** Your objective **
Among the entries below, find the lines that hold the word "accomplish" and report them.
[Dataset records Boundary: Start]
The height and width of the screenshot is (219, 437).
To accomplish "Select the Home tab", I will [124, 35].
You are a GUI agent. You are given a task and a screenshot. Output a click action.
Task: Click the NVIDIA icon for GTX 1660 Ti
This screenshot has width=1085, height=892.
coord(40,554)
[Dataset records Boundary: End]
[Dataset records Boundary: Start]
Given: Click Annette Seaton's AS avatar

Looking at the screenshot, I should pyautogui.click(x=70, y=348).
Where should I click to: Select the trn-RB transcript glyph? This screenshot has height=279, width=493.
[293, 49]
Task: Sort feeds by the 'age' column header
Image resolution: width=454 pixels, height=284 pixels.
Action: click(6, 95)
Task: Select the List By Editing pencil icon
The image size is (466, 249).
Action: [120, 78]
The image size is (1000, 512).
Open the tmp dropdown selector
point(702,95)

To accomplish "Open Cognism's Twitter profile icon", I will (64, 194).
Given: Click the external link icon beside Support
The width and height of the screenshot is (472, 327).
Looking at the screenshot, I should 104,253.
[Dataset records Boundary: End]
** Result of this task **
To accomplish "Select the Home tab", I will [124, 35].
To accomplish "Open Cognism's Twitter profile icon", I will (64, 194).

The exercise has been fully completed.